Младший тоже встал, с поклоном принял оружие, а сам подумал насмешливо: «Дарит мне саблю татарского тысячника, коего я убил…»

— Ну вот, Володимир, теперь можно порядиться о всех тревогах наших, — присаживаясь рядом с братом, сказал Константин. — Идти ли нам на крымцев, дабы изгнать их с земли нашей, а может, дать бой под Тарусой? Сила собралась у нас знатная, вон сколько ратников по Тарусе сегодня прошло. Говори, брате, что мыслишь об этом?

Владимир молчал, лицо его с небольшой светло-русой бородкой сразу стало серьезным.

«Костянтин говорит, что кметей у нас много.
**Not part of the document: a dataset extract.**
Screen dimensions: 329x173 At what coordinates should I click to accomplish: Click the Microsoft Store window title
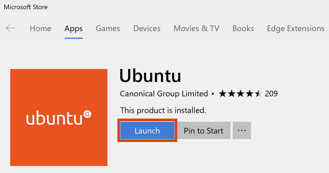[x=26, y=7]
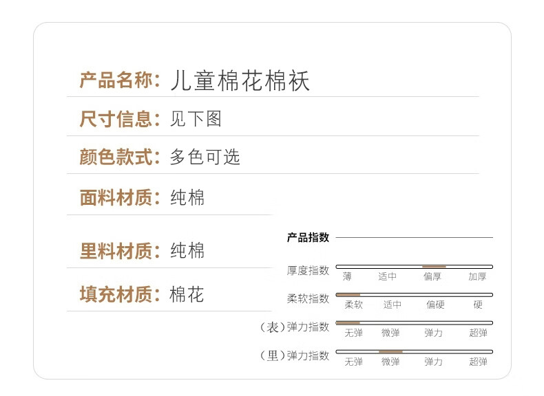Select 纯棉 beside 里料材质
The height and width of the screenshot is (396, 544).
coord(187,251)
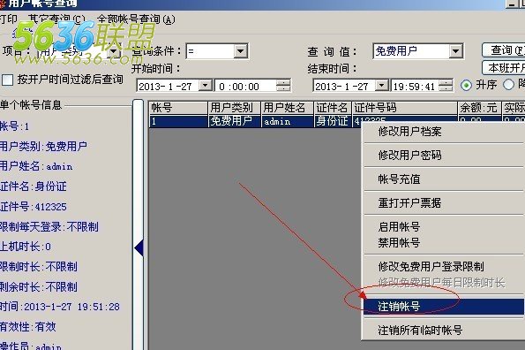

А их ведь семи тыщ не наберется, да и какие это вои…»

— Чего молчишь? — перебил его раздумье старший. — Али сомневаешься в чем?
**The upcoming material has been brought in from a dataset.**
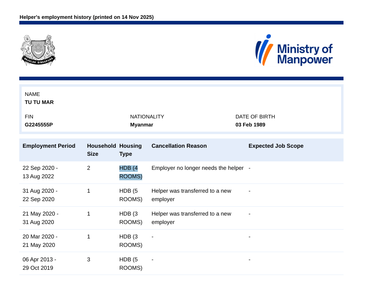Click the 31 Aug 2020 - 22 Sep 2020 period
The image size is (366, 283).
40,195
— Что тебе сказать, брате, — еще больше нахмурился тот. — Не серчай, но мне тебя не понять. Такое задумал… — Он пожал крепкими плечами, плотно обтянутыми малиновым шелком рубахи. — Сколько у нас кметей?.. Две тыщи конников да пять тыщ ополченцев. Ежели бы хоть такие ополченцы, что с нашим покойным тятей на Куликово поле ходили и полегли там, а то одни юнцы да старцы. И с таким воинством ты хочешь побить татар, изгнать их с Тарусчины?.. — Горько усмехнувшись, Владимир безнадежно махнул рукой.
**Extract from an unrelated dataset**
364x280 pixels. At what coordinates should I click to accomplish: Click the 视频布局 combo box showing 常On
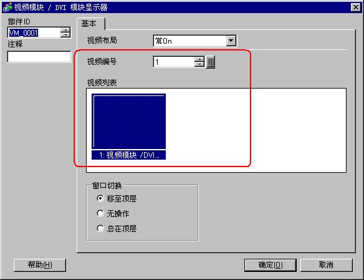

Константин помрачнел. Едва брат умолк, он резким движением взял со стола сулею с белым медом, рывком налил себе полную чарку с верхом, да так, что даже на скатерть плеснул. Не приглашая Владимира, выпил один. Потом, бросив недовольный взгляд на брата, отчеканил:

— Все одно будет по-моему!

Слова младшего разозлили его, хорошее настроение куда и делось. Тарусский князь был горд, крут норовом, если что задумал, ни с чьим мнением не привык считаться, разубедить его редко кому удавалось. Владимир знал это и не перечил брату, с детских лет был послушен его воле. Но тут не сдержался, бросил в сердцах:

— Безрассудство все это!

Кровь прилила к голове Константина, затуманила взор… «Вот тебе и брат родный! Не только не поддержал, а еще насмеялся, супротив пошел!..»

Тарусский встал, прошелся по горнице, с досадой думал: «Вишь как себя показал. А я-то мыслил: заранее переговорю с ним, дабы на Думе боярской завтра он сказал нужное слово. Почитал за храбреца, чай, всегда первым в сечу кидался. Чего греха таить, надеялся, что укрепит меня в сем решении, сомнения мои развеет!»

Немного поостыв, подошел к брату, спросил не без ехидства:

— Может, посоветуешь бросить отчий удел и на поклон в Москву податься?.. Как мыслишь: приютят, сделают такую милость?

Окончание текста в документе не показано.